It’s not often that one sees a person die on the evening news but on 13 April 2011, that is what millions of households across the globe were treated to. Andries Tatane was seen in various video clips protesting against poor service delivery in his area. He was wearing a white t-shirt and jeans in one clip actively chanting with other protesters. In the video footage that went viral online, Andries Tatane is surrounded by more than a dozen police officers who beat him repeatedly with standard police issue batons. Even after he falls, the police assault continues. Andries is then shot using rubber bullets and he dies twenty minutes later.
On Thursday 28 March, Business Day Live reported that the police officers accused of killing Tatane were acquitted and therefore, cannot be held responsible for Tatane’s death.
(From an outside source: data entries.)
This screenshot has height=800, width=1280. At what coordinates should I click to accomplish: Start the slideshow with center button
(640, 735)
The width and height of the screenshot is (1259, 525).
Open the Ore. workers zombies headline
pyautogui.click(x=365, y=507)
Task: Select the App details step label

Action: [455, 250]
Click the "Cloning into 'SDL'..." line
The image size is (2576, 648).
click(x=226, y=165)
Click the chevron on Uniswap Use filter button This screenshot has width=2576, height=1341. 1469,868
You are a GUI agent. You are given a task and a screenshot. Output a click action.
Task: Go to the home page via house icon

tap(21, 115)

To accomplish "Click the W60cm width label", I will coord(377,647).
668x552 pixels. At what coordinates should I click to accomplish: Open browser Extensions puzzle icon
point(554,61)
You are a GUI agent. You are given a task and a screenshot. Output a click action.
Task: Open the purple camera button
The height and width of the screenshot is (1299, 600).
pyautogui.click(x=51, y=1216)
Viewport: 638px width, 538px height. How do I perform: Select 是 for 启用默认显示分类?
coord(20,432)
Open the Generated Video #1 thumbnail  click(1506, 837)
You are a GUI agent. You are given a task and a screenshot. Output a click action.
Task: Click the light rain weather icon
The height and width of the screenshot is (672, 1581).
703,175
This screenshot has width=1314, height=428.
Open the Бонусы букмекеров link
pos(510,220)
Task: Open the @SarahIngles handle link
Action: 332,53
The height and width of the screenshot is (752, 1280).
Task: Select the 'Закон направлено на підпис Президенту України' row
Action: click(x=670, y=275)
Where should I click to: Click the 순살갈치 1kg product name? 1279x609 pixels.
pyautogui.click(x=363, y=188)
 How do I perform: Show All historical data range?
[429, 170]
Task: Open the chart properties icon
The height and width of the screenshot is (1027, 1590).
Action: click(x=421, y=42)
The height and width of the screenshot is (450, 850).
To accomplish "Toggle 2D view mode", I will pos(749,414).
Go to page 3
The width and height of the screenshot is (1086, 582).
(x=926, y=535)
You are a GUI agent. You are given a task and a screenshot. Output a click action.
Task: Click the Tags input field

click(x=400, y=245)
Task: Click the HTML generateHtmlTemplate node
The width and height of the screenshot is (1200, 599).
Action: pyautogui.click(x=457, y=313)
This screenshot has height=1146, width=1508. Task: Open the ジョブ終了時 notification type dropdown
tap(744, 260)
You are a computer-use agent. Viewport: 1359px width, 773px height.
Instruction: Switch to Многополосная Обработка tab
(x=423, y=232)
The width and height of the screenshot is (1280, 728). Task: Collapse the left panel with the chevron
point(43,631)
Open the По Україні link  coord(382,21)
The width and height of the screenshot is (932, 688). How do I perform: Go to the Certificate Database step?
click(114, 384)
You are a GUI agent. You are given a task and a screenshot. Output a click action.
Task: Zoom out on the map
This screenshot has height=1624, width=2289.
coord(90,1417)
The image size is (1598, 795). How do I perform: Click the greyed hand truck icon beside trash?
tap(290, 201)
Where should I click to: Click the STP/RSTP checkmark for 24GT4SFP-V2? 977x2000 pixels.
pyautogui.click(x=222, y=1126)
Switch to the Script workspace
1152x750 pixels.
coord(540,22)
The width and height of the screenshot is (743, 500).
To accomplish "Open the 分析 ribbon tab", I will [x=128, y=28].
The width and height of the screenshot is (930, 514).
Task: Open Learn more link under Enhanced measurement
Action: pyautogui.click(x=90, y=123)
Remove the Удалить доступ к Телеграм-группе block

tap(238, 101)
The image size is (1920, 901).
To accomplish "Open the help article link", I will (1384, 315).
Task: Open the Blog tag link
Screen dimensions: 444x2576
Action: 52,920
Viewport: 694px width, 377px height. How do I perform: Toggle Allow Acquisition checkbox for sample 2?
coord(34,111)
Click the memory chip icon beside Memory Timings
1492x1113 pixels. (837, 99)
The seven accused members of the SAPS all left the Ficksburg Regional Court as free people.
Magistrate Hein van Niekerk came to the conclusion that the state had not sufficiently proved its case against the accused. He said that there hadn’t been enough evidence to show that the accused officers were guilty beyond a reasonable doubt. The biggest stumbling block to the prosecution’s case was that the attackers were wearing helmets and therefore no one could say with certainty whose faces were obstructed by the helmets.
This ruling comes after the South African Human Rights Commission found that Tatane’s right to protest had been violated and even more regretfully, his right to life was grossly disregarded when excessive force used by members of the SAPS eventually led to his death.
South Africans, as well as the international community, reacted with shock and dissatisfaction at the outcome of the Tatane trial. As things stand, it seems that no one will ever be held responsible for the death of Andries Tatane unless of course, new evidence, more compelling and telling than an actual video showing the man die, comes to light.